> _Task prompt_: Gather the lines below that include the string "dimensions", copying each in full.

> _Record excerpts_:

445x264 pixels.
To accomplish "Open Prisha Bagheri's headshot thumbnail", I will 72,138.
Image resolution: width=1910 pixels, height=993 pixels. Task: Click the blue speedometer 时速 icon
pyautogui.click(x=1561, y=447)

---

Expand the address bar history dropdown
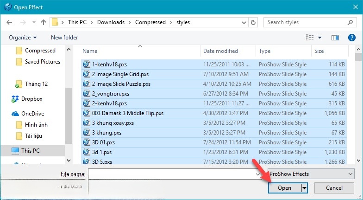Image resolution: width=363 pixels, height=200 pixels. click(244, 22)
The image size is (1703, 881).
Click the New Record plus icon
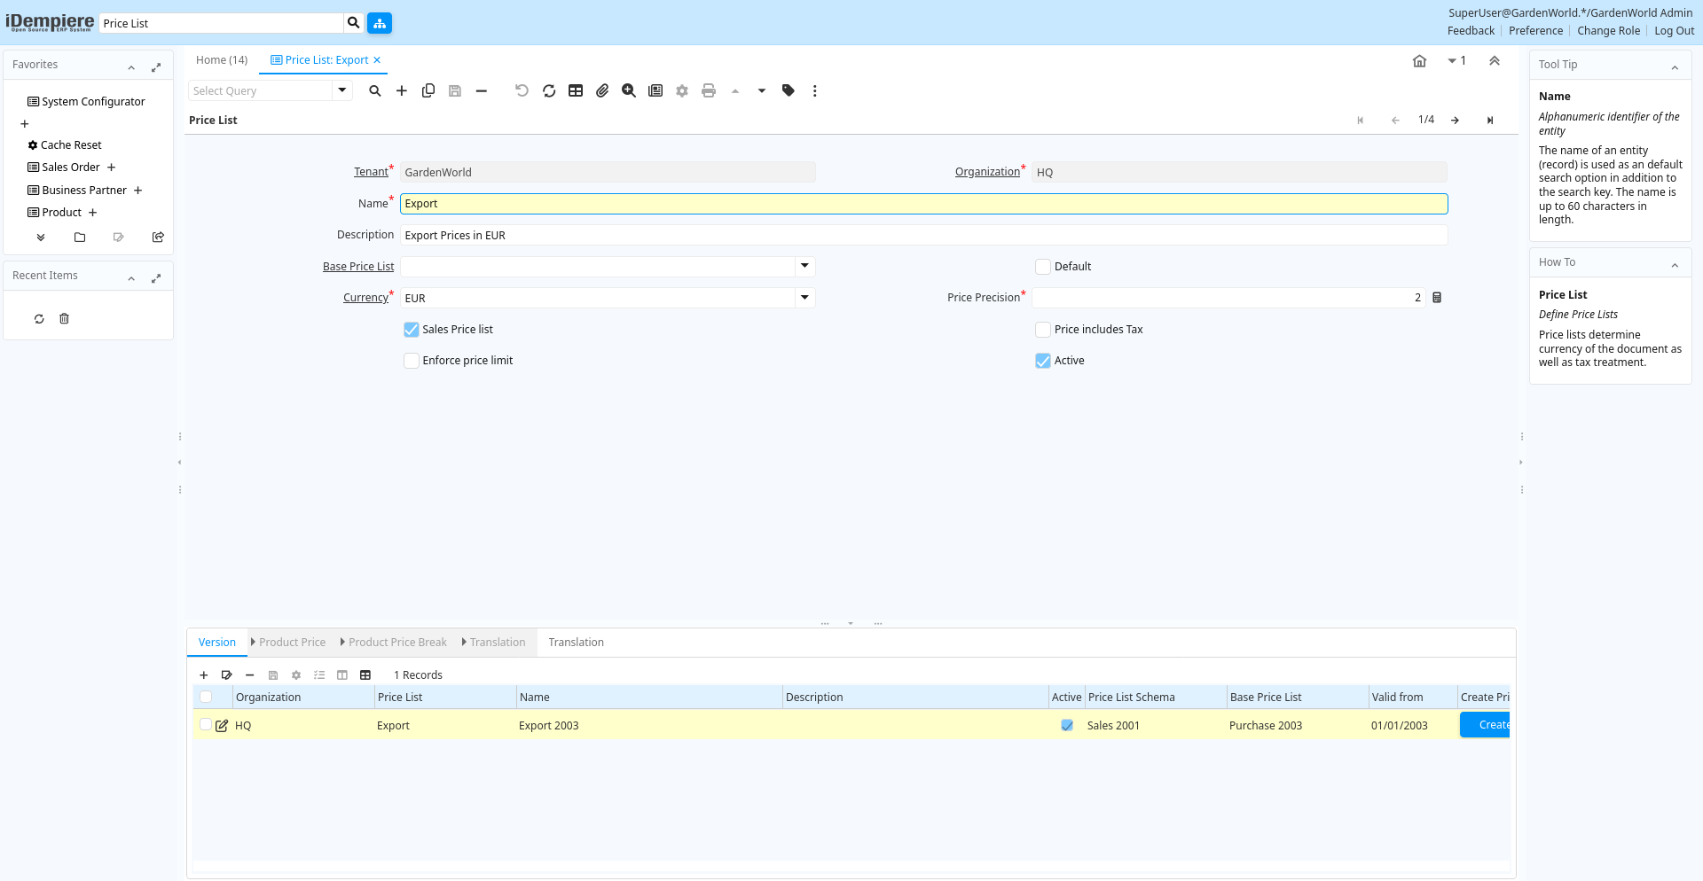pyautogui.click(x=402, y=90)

--

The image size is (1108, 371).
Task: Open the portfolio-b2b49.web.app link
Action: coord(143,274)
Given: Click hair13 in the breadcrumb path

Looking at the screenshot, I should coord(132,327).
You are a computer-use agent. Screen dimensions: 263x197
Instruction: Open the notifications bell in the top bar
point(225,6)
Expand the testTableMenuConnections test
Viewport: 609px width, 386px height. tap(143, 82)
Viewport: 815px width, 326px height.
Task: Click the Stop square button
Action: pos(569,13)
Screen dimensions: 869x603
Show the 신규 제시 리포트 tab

> _The answer_:
You are a computer-use agent. Screen dimensions: 263x197
Screen dimensions: 869x603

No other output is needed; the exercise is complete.